If the Proposal is adopted, California fund managers in the following categories will be required to file in California substantially the same information they are expected to be required to file with the SEC under the federal rules proposed pursuant to the Dodd-Frank Act:
- Fund managers that qualify for the federal exemption for advisers to venture capital funds.
- Fund managers that qualify for the federal exemption for advisers to private funds with less than $150 million of assets under management and that qualify under California’s existing standard of “providing advice only to venture capital companies” (which is considerably broader than requirements of the proposed federal exemption for venture capital fund managers).
- Fund managers that qualify for the federal exemption for advisers to private funds with less than $150 million of assets under management that have at least $100 million of assets under management.
If the Proposal is adopted, California fund managers for which each of the following is true will be required to be licensed in California: (i) they do not qualify under California’s existing standard of “providing advice only to venture capital companies”; (ii) they qualify for the federal exemption for advisers of private funds with less than $150 million of assets under management; and (iii) they have less than $100 million of assets under management.
The Proposal will be subject to a public comment through March 28, 2011. We expect that participants in the private funds industry (both advisers and investors), as well as other interested parties, will submit comments.
We will continue to monitor developments in this area. In the interim, please contact your Goodwin Procter LLP attorney with any questions or concerns.
1 Please see Goodwin Procter’s November 24, 2010 Client Alert for a summary of the proposed exemptions and implementing rules.
2 “Private fund” means an issuer that would be an investment company, but for Section 3(c)(1) or 3(c)(7) of the Investment Company Act of 1940 (the “Investment Company Act”).
3 The reports are described in Goodwin Procter’s November 24, 2010 Client Alert.

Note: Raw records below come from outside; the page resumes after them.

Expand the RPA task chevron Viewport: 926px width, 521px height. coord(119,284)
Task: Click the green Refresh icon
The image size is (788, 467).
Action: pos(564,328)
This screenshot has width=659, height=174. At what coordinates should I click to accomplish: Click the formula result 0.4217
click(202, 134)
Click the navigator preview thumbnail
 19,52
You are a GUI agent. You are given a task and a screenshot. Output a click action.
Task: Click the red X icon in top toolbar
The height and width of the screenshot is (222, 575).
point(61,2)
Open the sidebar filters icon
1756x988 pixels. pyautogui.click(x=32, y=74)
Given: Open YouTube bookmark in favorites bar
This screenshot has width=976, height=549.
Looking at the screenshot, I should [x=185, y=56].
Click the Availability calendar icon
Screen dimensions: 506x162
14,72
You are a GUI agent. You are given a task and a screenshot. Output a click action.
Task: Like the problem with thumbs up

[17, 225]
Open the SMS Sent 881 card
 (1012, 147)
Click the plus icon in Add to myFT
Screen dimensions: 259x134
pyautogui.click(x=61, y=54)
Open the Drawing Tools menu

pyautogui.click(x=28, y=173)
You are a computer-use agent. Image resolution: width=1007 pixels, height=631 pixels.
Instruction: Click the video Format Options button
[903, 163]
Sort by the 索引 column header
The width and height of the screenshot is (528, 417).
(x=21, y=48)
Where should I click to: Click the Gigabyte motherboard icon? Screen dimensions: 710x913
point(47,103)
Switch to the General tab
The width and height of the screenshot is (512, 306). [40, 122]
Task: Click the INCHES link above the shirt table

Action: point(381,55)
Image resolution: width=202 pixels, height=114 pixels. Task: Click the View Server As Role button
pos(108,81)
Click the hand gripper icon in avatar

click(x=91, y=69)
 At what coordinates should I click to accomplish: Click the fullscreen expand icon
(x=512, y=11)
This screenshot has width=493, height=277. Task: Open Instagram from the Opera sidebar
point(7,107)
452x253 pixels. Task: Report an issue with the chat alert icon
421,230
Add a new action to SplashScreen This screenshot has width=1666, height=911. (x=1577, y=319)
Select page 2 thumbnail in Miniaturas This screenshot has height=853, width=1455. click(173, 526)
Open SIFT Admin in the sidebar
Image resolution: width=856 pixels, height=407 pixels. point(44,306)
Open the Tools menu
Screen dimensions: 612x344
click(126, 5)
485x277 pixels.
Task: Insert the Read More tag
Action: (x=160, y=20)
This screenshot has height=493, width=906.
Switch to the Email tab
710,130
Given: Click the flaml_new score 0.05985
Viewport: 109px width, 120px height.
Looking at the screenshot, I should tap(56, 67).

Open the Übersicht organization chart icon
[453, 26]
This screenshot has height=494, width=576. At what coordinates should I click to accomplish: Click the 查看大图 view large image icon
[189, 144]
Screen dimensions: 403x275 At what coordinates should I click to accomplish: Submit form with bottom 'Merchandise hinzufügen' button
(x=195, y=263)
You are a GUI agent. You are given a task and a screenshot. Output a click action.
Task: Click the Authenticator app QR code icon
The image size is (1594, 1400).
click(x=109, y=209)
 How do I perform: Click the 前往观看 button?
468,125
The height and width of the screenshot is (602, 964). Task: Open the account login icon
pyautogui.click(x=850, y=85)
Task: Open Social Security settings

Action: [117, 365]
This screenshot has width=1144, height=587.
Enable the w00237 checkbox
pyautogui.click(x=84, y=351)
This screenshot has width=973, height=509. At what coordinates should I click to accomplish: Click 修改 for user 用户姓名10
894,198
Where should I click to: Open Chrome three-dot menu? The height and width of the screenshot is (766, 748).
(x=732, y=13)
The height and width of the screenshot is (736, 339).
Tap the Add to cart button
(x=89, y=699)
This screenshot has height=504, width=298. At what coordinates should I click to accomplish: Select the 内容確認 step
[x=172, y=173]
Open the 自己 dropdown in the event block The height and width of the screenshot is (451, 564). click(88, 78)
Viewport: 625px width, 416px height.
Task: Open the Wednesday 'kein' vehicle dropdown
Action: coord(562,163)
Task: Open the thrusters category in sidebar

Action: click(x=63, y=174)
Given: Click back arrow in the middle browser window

4 “Assets under management” means the securities with respect to which an investment adviser and its affiliated persons provide continuous and regular supervisory or management services; provided, that in the case of securities managed for an entity which is excluded from the definition of investment company by the exclusion provided in Section 3(c)(1) or Section 3(c)(7) of the Investment Company Act, assets under management shall also include any amount payable to such entity pursuant to a firm agreement or similar binding commitment pursuant to which a person has agreed to acquire an interest in, or make capital contributions to, the entity upon demand of such entity.
5 An entity is a “venture capital company” if, on at least one occasion during the annual period commencing with the date of its initial capitalization, and on at least one occasion during each annual period thereafter, at least 50% of its assets, valued at cost, are venture capital investments. A “venture capital investment” is an acquisition of securities in an operating company as to which the investment adviser, the entity advised by the investment adviser, or an affiliated person of either has or obtains management rights. “Management Rights” means the right, obtained contractually or through ownership of securities, either through one person alone or in conjunction with one or more persons acting together or through an affiliated person, to substantially participate in, to substantially influence the conduct of, or to provide (or offer to provide) significant guidance and counsel concerning the management, operations or business objectives of the operating company in which the venture capital investment is made.
6 Both exemptions are discussed in more detail in Goodwin Procter’s November 24, 2010 Client Alert, which describes SEC rule proposals that would define and clarify these statutory exemptions and create reporting obligations for these “exempt reporting advisers.”